The prevalence of symptoms in groups characterized by test-status, variant, vaccination status, age and sex, were compared using risk differences (RDs). RDs including 95% confidence intervals were estimated using parametric g-computation28 on logistic regression. The 95% confidence intervals were estimated through bootstrap random resampling with 1000 iterations. We estimated RDs for each of the 21 predefined acute symptoms comparing: (1) test-positives and test–negatives (reporting symptoms as test indication), by variant period, (2) fully vaccinated (two or three doses) and unvaccinated test-positives, by variant period, (3) individuals tested positive during the Omicron and Delta periods, respectively, by vaccination status (unvaccinated, full course (two doses) or booster received (three doses)), and (4) fully-vaccinated (two or three doses) test-positive and test-negative individuals during the Omicron period, by age and sex.

The estimates were adjusted for BMI category, self-reported comorbidities from the questionnaire, Charlson Comorbidity Index scores, healthcare occupation, as well as age, sex, and vaccination status when applicable. Based on results from other studies, these variables were á priori considered potential confounders in relation to acute symptoms.
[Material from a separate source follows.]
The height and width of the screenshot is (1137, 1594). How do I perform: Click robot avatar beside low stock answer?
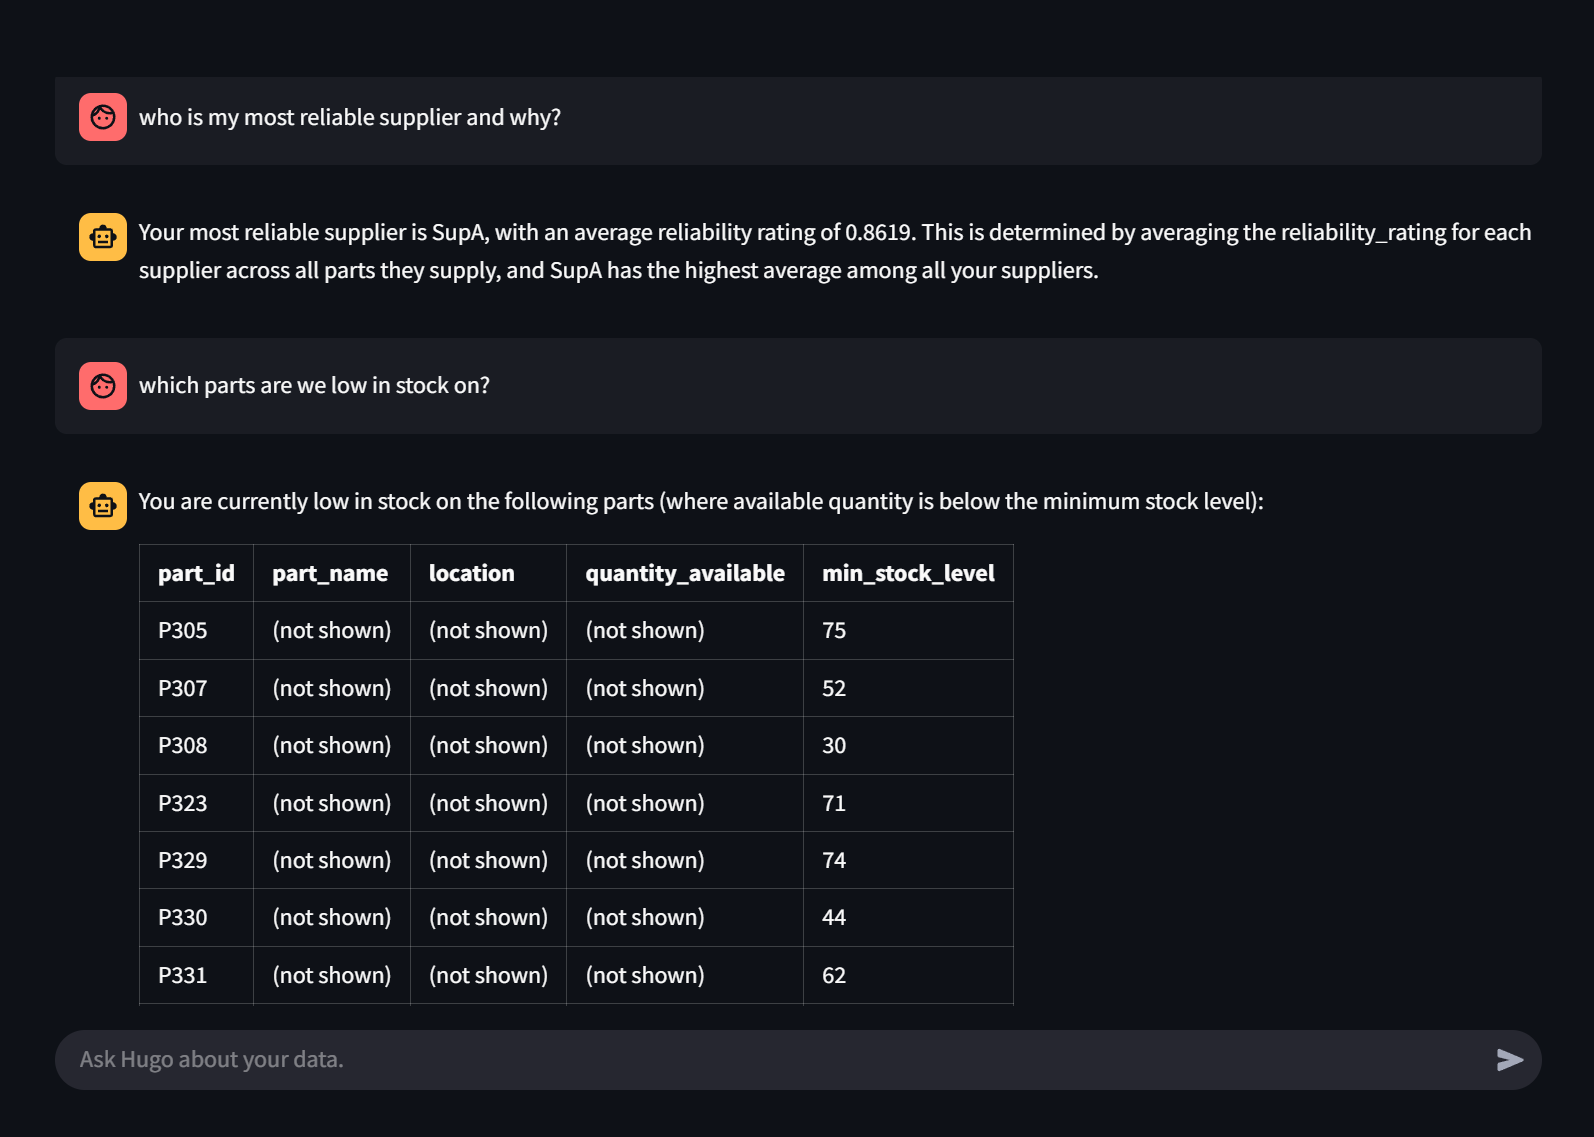[103, 506]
Charlson Comorbidity Index scores26 were calculated based on data for the past five years extracted from the DNPR. Since few scores were above 3, these were included in analyses as 0, 1, 2 or ≥ 3. In addition, the questionnaire contained questions about comorbidities commonly treated in primary care (Table S1) and therefore unlikely to be listed in the DNPR. The presence of these comorbidities was included in analyses as a dichotomous variable. For individuals aged 18 years or above, obesity was defined as BMI ≥ 30, while international cut-off points by sex and age29 were used for 15–17 year old participants.

Only data from completed questionnaires were included in the analyses. All questions were mandatory, except those on height, weight, smoking and alcohol consumption. When adjusting for BMI category, missing data for height or weight were handled by creating the category “unknown”.

Data management and statistical analyses were conducted using R version 4.1.330. The R-packages “riskCommunicator”31 and “forestploter”32 were used for modelling and generation of forest plots, respectively.

Ethics approval and informed consent

This article has been prepared on the basis of a study carried out as part of a task imposed on the Statens Serum Institut (SSI) according to national legislation. Therefore, no approval requirements from the ethics committees is obliged. All methods were carried out in accordance with relevant guidelines and regulations.

The publication only contains aggregated results and no personal data. The publication is therefore not covered by the European General Data Protection Regulation. It was approved by the Danish Governmental law firm (“Kammeradvokaten”) and SSI’s Compliance Department (“Data protection and Information Security”) that the study is fully compliant with all legal, ethical and IT-security requirements and there are no further approval procedures regarding such studies. Thus, no further approval of the experimental protocol was needed.

Participation in the study was voluntary. The invitation letter to participants contained information about their rights under the Danish General Data Protection Regulation (rights to access data, rectification, deletion, restriction of processing and objection). Accessing and filling in the questionnaire after receiving the above information was considered informed consent from the participant’s side. Therefore informed consent was obtained from all subjects and/or their legal guardians.